XR-5 was chosen as a more long term cost effective alternative to concrete, asphalt or unreinforced geomembranes to line the containment area around fuel storage tanks at Pearl Harbor.
Project Details:
Name: Pearl Harbor Fuel Storage Tanks
Dates: Installed in 1995
Location: Pearl Harbor, HI
Project Story:
As a major supply point for the U.S. Military, fuel storage at Pearl Harbor has long been critical to operations in the Pacific. As ships transitioned to fuel oil in the 1920’s, large scale tank fuel storage was first constructed there.
Several facilities were constructed during that time, with the Upper Tank Farm having the largest tanks, the largest ever built at Pearl Harbor. There were 17 tanks, 40 ft (12 m) tall, 164 ft (50 m) diameter, holding 150,000 barrels (6.3 million gallons, 24,000 m3) each. That facility remains today and has been continually upgraded and provided with state-of-the-art fuel spill containment geomembranes, up to as recently as 2020.
Figure 1: Upper Tank Farm, Circa 1926
Source: Department of the Navy, Bureau of Yards and Docks
Beginning in early 1942, the tanks at the Upper Tank farm were retrofitted with various upgrades including portable foam systems and there was “placed a six-inch clay layer throughout the berms in order to prevent oil leakage into the harbor and the resulting fire hazard”, representing an early effort at creating an impervious surface, or layer. During and after WW II, with the massive Red Hill Underground storage facility operational, the size of the Upper Tank farm was decreased such that by 1959, only 6 tanks of the original 17 remained. These large tanks at the Upper Tank Farm, then and even now, represent the only substantive alternative fuel storage for the fleet and Pearl Harbor activities, to the Red Hill tanks. (Note: In March 2022, the Department of Defense announced that the Red Hill facility would be shut down due to leaking fuel contaminating drinking water in the area. The tanks are to be defueled and taken offline with final closure in place by 2027.)

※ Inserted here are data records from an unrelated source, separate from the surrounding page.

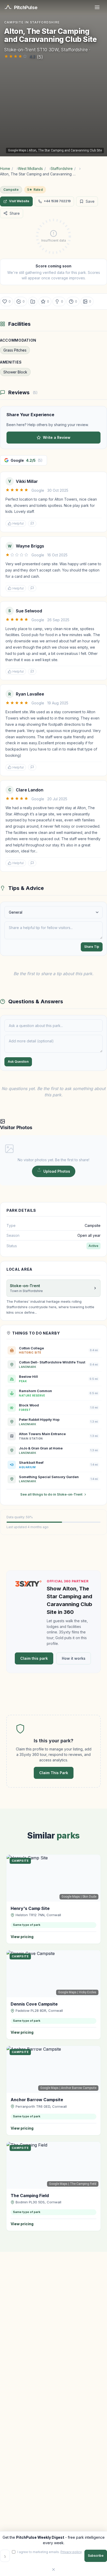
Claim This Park (53, 1772)
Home (5, 168)
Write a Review (56, 437)
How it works (73, 1658)
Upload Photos (56, 1171)
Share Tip (91, 947)
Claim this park (34, 1658)
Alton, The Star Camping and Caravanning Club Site (65, 150)
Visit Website (19, 201)
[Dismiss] (53, 2569)
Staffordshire (62, 168)
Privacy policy (71, 2552)
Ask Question (18, 1061)
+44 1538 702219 (57, 201)
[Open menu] (97, 7)
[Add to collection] (32, 301)
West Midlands (30, 168)
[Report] (32, 523)
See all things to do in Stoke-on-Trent (51, 1494)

By the late 1990’s, 5 of the original tanks of the 1924 construction remained (with many upgrades) over the years. The 6th tank burned in 1978 and was rebuilt at the same location. The other aboveground fuel storage facilities throughout Pearl Harbor have also been essentially decommissioned.
Complying with Oil Spill Control Regulations
In October 1978, President Carter signed Executive Order 12088 which required all Federal facilities to comply with pollution control standards. 40 CFR 112 which regulated spill prevention activities was published in 1973, under authority granted by the Clean Water Act of 1972. Subsequent to Executive Order (Naval Executive Order in the case of Pearl Harbor) 12088, all Federal facilities began taking inventory of where facilities would be out of compliance. This is much the same as was also happening in the private sector.
The oil storage facilities had a history of petroleum releases and began enacting various improvements over the next decade. Included was a design by the Naval Facilities Engineering Command-Pacific Division (NAVFAC PACDIV) to provide “sufficiently impervious” surfaces for the bermed areas at the remaining aboveground fuel storage areas including the Upper Tank Farm, Pearl City Annex and some at Red Hill. The Federal Oil spill containment regulations (40 CFR 112) required spills be contained by surfaces with impervious characteristics, impervious to the stored product. The containment design called for the construction of a 3” (7.5 cm) thick reinforced concrete liner in the flat areas (including water stops) with a spray Gunite layer on the containment slopes. Access roads into and within the bermed areas were to be 6” (15 cm) reinforced concrete. At 35% design, it was decided to verify the appropriate technology and look for cost savings. PACDIV Commissioned a VE study to U.S. Cost Inc.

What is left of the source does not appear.